From Event: SPIE Organic Photonics + Electronics, 2016
Although the electroluminescence (EL) stability of phosphorescent organic light-emitting devices (PHOLEDs) has long been known to depend on the stability of the phosphorescent guest emitter, we recently found that the host also plays an important role. More specifically, we found that interactions between excitons and polarons to result in molecular aggregation of the host material, a phenomenon that appears to play a significant role in the deterioration in efficiency with electrical aging in these devices. The question of whether it is the guest or the host that plays the more leading role in device stability becomes therefore quite relevant.
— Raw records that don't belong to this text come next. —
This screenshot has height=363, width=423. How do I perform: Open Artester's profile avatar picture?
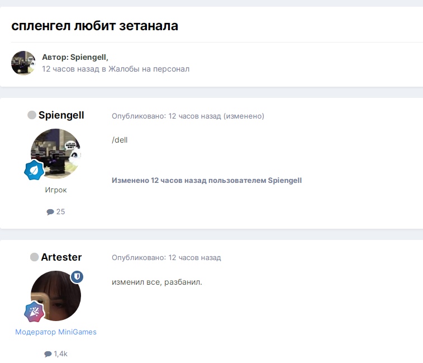pos(56,295)
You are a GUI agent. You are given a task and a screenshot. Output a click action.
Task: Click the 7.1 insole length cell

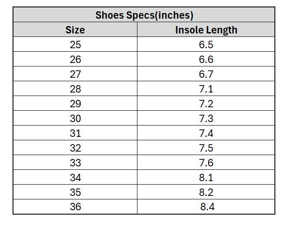coord(206,89)

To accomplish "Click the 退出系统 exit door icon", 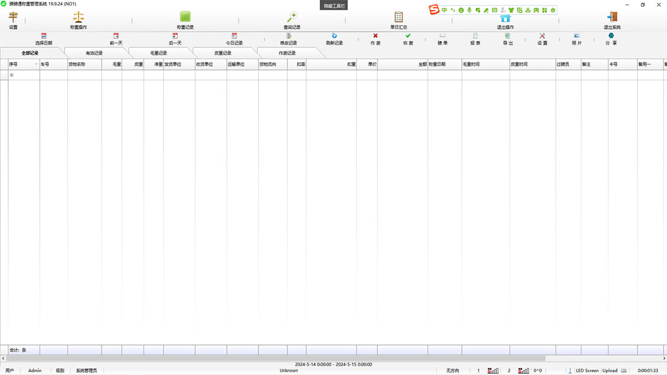I will (612, 17).
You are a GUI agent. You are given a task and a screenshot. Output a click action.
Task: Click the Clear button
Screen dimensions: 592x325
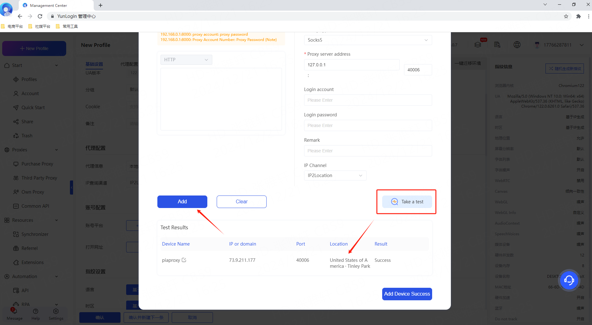click(241, 202)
In this work we present data from a comparative systematic study on various host and guest materials used in PHOLEDs. The host materials include CBP, 26DCzPPy and TAPC, and the guest materials include Ir(ppy)3, Ir(ppy)2(acac), Ir(piq)3 and FIrpic. Changes in EL and time resolved photoluminescence characteristics are used in order to understand the interplay between the host and the guest under various electrical and thermal stress conditions. Results suggest that the host plays a more dominant role in determining PHOLED stability. They also shed some light on the interplay between host and guest materials and the effect on device stability. Results from this work will be presented and analyzed.
Yingjie Zhang and Hany Aziz, "The role of the host versus the guest in the electroluminescence degradation of PHOLEDs
(Conference Presentation)," Proc. SPIE 9941, Organic Light Emitting Materials and Devices XX, 99410Q (Presented at SPIE Organic Photonics + Electronics: August 29, 2016; Published: 4 November 2016); https://doi.org/10.1117/12.2237857.5167077770001.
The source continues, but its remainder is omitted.